* EXERCISE PROMPT *
Among the entries that follow, how many lines contain the string "item"? Write the number alone.

Saved entries
Start of Block

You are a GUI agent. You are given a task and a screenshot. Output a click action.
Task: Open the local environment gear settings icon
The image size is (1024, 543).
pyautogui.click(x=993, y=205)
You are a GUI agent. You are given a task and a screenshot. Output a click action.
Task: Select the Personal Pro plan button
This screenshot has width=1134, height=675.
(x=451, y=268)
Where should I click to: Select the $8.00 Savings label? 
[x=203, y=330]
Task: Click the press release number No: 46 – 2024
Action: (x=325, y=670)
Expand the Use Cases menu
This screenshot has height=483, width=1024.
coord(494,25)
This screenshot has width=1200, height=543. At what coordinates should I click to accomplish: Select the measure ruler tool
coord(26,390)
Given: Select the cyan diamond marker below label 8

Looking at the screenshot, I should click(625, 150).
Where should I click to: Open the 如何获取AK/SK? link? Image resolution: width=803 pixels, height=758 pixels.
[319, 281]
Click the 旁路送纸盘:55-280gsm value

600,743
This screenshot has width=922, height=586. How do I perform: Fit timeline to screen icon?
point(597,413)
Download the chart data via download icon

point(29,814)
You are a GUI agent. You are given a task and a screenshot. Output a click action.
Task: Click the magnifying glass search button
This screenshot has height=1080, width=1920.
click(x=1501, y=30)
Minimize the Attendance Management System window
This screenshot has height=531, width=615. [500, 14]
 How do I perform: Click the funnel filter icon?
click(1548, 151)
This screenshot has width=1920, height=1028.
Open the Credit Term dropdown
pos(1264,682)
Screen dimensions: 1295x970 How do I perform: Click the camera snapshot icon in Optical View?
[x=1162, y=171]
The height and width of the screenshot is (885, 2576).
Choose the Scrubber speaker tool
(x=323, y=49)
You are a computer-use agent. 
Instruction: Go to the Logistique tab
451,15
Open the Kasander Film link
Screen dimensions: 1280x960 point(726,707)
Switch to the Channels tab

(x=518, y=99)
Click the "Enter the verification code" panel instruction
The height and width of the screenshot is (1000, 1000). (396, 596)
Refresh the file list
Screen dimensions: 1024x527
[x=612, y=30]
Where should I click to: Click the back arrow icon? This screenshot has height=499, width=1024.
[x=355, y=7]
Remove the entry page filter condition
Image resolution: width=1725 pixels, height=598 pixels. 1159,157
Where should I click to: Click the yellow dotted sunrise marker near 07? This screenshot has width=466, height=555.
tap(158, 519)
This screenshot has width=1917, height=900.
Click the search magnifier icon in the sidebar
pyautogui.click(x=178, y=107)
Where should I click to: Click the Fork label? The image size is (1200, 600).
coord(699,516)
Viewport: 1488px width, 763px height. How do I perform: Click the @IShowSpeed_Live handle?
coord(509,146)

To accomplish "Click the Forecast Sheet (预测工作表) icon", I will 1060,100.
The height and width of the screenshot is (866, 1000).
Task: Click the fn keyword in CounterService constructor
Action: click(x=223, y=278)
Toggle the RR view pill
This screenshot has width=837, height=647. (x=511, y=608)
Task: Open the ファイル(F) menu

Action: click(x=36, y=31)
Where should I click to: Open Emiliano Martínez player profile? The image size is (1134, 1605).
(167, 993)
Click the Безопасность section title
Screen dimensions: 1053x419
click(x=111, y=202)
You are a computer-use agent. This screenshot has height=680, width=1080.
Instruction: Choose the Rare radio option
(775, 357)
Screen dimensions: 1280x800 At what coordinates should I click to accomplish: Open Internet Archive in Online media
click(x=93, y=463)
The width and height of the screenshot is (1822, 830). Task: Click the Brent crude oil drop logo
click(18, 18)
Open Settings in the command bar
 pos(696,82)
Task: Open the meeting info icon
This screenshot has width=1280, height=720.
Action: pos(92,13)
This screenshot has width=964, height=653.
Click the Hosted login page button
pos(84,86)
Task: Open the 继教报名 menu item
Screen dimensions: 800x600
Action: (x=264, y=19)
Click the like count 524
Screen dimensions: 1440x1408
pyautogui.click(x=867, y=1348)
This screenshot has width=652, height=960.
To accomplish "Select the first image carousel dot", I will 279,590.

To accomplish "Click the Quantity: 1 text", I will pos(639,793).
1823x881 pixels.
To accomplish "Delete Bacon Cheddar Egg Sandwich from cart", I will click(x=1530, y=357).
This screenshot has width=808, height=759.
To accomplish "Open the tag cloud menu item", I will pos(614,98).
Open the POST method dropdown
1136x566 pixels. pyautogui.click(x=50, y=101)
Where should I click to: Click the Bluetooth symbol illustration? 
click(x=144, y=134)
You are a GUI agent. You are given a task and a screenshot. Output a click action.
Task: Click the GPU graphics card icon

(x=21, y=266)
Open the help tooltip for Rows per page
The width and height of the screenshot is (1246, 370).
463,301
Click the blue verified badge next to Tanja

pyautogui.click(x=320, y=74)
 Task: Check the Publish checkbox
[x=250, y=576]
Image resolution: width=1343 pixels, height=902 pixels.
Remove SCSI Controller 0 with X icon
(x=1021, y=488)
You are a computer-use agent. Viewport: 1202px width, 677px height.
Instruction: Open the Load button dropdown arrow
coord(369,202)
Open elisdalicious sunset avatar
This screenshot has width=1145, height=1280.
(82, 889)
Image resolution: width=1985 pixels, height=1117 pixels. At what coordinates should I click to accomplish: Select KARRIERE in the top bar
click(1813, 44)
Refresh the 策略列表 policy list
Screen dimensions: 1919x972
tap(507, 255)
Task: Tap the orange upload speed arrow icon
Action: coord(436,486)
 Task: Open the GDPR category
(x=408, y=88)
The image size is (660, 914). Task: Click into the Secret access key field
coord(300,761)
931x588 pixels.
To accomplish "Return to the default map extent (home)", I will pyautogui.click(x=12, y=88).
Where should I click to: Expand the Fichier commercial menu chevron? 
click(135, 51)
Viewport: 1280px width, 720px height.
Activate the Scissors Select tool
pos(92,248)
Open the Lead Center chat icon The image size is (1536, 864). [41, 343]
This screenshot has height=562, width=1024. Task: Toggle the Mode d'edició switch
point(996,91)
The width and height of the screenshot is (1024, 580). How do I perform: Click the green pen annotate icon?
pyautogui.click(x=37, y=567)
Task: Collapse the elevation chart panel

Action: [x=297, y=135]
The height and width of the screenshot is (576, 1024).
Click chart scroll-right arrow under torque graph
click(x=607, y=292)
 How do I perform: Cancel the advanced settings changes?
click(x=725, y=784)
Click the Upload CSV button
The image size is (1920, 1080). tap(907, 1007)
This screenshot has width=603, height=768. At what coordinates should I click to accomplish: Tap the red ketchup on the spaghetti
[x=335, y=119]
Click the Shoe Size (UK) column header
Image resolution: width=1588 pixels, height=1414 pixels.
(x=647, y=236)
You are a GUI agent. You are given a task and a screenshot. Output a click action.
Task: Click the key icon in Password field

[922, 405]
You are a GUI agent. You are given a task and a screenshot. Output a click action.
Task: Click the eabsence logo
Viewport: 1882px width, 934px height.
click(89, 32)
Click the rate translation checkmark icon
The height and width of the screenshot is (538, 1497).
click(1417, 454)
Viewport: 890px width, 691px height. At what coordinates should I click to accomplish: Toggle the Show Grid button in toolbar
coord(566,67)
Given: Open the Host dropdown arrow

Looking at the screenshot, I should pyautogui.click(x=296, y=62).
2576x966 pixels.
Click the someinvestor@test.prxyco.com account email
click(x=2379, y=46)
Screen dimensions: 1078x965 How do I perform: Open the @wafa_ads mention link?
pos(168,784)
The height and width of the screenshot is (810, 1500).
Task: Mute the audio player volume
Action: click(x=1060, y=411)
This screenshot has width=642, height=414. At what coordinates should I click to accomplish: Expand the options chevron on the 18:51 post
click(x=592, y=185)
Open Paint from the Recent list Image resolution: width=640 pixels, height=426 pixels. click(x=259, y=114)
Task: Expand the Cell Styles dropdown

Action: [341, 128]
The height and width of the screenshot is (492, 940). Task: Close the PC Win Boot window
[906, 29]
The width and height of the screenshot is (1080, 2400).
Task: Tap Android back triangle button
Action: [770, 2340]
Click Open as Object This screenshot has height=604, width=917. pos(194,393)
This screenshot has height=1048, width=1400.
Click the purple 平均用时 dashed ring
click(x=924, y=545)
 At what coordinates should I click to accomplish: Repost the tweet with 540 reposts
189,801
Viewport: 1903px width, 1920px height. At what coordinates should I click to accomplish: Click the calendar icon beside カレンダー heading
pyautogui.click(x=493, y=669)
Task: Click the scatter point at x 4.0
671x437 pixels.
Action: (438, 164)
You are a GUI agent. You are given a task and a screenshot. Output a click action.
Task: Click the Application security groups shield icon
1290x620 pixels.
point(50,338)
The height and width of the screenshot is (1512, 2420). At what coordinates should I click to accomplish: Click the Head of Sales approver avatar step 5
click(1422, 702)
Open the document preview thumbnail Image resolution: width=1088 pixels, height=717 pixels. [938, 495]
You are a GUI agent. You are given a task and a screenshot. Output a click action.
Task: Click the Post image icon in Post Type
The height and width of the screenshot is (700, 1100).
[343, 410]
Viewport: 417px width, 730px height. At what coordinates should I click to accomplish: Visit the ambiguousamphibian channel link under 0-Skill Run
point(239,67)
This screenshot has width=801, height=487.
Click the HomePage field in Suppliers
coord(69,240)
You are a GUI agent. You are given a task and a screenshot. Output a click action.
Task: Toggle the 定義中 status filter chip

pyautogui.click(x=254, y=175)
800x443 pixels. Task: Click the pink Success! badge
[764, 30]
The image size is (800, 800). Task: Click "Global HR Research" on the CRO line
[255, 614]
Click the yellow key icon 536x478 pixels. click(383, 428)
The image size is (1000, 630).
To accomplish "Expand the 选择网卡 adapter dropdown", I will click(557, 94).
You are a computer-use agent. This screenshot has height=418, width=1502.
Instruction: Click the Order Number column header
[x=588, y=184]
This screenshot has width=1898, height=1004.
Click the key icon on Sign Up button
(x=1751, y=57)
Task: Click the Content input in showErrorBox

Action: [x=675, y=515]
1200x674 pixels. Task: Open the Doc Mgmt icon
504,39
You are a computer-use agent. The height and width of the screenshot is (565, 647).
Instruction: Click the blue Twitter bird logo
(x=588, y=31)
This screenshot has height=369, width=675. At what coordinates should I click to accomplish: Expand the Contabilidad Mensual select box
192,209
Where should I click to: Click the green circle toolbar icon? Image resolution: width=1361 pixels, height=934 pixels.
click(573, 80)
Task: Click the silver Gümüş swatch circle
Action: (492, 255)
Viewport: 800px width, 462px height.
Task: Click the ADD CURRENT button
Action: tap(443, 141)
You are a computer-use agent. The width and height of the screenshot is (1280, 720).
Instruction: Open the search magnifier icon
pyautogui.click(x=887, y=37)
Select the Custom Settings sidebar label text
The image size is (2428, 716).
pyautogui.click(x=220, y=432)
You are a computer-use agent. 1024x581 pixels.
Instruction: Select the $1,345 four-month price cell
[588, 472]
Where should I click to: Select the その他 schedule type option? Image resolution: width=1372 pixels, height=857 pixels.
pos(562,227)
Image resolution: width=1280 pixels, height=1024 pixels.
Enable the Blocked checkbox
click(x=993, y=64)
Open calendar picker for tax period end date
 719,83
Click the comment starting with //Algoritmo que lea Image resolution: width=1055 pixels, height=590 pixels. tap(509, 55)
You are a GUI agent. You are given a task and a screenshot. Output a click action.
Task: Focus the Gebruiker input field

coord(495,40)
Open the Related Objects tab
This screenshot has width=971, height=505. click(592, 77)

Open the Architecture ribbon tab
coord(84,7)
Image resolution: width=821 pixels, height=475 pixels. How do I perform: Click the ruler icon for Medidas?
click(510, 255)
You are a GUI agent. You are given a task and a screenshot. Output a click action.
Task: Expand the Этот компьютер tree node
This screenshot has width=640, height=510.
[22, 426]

End of Block

* RESULT OF THIS TASK *
2